Se esse cenário se confirmar, o que vai se observar no futuro é uma população mais obesa, porque comerá mais derivados de carbono e menos proteína. Essa mudança traria impactos para a saúde mundial, porque o sobrepeso está associado a uma série de doenças. Também a economia padeceria, porque quem produzir alimentos com mais proteína certamente conseguirá um preço melhor no mercado. Quem continuar produzindo como se faz hoje terá impacto no preço final, o que pode acarretar diminuição dos salários, por exemplo, e aumento da pobreza. Em vista disso, o painel do IPCC aponta que o ano de 2040 será crucial, porque por volta dessa data, o planeta terá de produzir o dobro de alimentos do que consegue fazer hoje, porque a população mundial está crescendo e a demanda por comida está aumentando ainda mais. Dessa forma, em 2040, as técnicas de produção precisarão ter encontrado um jeito de suprir a quantidade de nitrogênio nas plantas, ao mesmo tempo em que a safra precisará ter duplicado.
Nesse cenário, é possível pescar uma boa notícia. “Há apenas dois lugares no mundo com áreas agriculturáveis o suficiente para produzir alimentos para a população inteira: a África e o Brasil.
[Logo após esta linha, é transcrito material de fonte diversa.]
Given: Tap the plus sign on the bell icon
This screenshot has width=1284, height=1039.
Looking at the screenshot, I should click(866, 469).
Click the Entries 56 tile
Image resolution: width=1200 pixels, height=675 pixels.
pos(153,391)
A África não apresenta estabilidade política e econômica hoje. Pode até alcançar no futuro próximo, mas será penoso. O Brasil não. Aqui dá para começar a plantar já”, se anima o biólogo membro do IPCC. Em outras palavras, o Brasil pode passar definitivamente a player mundial no quesito alimentação. O biólogo sabe que não é simples, mas é otimista e acha que há possibilidades para fazer esse investimento. O que falta para isso? Uma decisão política, segundo Buckeridge. “As autoridades precisam investir pesado, deixar os cientistas trabalharem nas soluções para modificar a absorção de nitrogênio e para produzir mais sem desmatar nenhum hectare”, propõe.